Water Treatment and Distribution
Water Treatment Process
Raw water is diverted from the Nueces River and treated at the O. N. Stevens Water Treatment Plant located in the Five Points area of the City. The plant was initially constructed in 1954 and has a rated capacity of producing up to 167 million gallons a day. On average, the plant produces 80 million gallons of water, which is equivalent to 40 miles of railroad tanks cars.
How is Water Treated?
Pre-treatment stage: Raw water is pumped from Nueces River and Lake Texana (via the Mary Rhodes Pipeline) through screens that remove leaves, sticks, fish, and other large debris. Once the raw water arrives at the water treatment plant, chlorine and ammonium sulfate are added to form chloramines and begin the disinfection process. The amount of water treated and the detention time in the primary and secondary settling basins will dictate the dosage level of the chlorine.

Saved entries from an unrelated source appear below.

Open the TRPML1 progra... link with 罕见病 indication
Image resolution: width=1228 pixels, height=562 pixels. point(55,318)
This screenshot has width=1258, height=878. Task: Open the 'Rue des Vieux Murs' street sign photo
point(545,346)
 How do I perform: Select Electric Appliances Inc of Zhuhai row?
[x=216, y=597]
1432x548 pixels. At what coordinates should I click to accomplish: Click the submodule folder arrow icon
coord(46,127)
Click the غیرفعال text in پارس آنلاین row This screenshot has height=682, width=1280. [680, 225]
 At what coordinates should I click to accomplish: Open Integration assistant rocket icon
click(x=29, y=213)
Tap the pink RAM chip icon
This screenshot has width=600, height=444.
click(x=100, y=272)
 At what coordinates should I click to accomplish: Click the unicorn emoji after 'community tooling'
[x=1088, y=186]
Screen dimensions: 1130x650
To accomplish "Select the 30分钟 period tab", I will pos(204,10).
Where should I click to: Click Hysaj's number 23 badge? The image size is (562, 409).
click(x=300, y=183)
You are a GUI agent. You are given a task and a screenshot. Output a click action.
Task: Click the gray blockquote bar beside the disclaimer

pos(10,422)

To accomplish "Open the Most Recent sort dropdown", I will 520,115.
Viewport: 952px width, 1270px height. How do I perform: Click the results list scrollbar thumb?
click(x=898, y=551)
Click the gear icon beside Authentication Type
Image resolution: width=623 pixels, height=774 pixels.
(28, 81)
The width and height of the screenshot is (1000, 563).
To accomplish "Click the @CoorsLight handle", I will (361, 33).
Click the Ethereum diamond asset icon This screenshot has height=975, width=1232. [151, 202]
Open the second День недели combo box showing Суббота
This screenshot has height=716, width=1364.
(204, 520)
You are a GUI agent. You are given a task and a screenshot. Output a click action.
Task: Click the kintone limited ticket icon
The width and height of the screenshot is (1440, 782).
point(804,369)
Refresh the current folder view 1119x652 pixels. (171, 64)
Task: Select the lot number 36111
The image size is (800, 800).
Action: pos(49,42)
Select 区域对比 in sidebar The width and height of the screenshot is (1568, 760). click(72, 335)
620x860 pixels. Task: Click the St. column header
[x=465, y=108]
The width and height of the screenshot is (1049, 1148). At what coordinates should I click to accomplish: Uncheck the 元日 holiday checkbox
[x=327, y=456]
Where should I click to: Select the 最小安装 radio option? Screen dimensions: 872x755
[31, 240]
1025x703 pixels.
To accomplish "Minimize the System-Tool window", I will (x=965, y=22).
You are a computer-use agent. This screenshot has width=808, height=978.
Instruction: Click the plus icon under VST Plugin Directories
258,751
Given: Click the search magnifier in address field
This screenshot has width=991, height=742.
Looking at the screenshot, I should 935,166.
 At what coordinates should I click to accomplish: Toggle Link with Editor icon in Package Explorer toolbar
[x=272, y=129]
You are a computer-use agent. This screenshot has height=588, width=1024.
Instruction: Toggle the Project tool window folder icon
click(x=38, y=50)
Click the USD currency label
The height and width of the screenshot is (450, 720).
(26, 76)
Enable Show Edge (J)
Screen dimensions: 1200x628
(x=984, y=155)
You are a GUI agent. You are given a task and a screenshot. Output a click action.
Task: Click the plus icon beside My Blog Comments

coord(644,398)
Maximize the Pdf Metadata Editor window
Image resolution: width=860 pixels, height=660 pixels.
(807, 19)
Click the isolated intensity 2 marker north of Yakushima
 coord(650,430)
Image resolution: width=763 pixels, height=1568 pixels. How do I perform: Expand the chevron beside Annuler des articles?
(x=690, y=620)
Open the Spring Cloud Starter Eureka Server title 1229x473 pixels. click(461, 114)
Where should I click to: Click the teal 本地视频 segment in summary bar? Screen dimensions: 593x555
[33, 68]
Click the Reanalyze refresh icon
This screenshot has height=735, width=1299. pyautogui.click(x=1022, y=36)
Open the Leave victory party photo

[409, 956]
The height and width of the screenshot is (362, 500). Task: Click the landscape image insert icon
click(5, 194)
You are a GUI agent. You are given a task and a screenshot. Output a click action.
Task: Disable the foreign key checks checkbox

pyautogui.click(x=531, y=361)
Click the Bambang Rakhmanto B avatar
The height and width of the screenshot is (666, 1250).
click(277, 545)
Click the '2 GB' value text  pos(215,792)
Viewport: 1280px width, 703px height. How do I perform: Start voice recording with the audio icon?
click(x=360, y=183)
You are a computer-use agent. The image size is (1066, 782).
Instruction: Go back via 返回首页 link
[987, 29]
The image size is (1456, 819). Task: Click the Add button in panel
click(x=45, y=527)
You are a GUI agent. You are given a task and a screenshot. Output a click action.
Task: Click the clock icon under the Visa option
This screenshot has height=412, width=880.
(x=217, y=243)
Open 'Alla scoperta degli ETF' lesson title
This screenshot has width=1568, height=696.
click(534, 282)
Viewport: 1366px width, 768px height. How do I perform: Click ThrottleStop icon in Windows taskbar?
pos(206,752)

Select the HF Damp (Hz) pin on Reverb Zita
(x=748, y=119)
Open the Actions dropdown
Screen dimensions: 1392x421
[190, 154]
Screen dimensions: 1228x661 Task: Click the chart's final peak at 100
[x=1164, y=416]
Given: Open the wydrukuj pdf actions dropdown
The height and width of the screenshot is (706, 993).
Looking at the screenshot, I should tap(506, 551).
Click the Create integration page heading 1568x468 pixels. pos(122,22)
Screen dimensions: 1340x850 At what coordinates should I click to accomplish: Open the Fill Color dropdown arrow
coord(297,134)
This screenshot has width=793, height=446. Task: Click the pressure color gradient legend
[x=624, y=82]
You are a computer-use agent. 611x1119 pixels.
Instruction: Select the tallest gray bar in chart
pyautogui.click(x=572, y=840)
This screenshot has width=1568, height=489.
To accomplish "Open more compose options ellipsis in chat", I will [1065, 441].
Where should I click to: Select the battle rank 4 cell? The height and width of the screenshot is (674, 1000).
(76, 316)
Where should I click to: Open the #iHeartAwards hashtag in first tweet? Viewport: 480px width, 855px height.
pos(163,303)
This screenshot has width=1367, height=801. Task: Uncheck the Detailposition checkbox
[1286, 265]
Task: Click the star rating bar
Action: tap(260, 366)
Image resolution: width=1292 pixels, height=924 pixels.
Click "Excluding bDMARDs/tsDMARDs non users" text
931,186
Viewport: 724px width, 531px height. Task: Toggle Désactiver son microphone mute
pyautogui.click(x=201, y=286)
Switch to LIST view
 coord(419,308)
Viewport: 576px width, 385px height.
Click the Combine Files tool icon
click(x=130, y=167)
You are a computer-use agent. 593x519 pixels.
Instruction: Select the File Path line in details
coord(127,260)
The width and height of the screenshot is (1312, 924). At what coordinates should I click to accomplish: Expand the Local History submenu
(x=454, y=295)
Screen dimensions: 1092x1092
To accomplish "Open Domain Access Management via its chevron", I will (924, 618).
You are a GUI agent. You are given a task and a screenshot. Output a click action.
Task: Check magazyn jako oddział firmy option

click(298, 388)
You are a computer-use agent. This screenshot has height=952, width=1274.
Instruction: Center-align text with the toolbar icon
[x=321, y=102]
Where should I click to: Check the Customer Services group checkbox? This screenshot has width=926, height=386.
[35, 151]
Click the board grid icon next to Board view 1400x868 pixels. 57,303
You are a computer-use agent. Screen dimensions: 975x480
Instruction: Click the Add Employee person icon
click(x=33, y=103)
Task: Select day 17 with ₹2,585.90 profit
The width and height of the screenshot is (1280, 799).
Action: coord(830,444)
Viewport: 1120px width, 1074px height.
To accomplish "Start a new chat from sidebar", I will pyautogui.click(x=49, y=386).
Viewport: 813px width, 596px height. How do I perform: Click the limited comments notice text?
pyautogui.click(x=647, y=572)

Coagulant and coagulant aid (aluminum sulfate and polymer), are added to begin the particle removal process. The dosage level of the coagulant is determined by the level of particles in the raw water. Rain events will cause the particle levels to increase and will require higher dosages of the coagulant to clean the water. By the time the water in process reaches the end of the settling basins, 100% of the disinfection process is complete and approximately 95% of the particle removal is complete.
Final treatment stage: The final treatment consists of filtering the water to remove the remaining particles and to boost the chlorine residual to make sure that the farthest reaches of the distribution system (approximately 40 miles away) has the appropriate chloramine level.
How Does Water Get to My Home?
Water is distributed through large master meters that branch out to transmission lines then distribute water through services lines. The Water Department maintains over 1,600 miles of service lines throughout the city.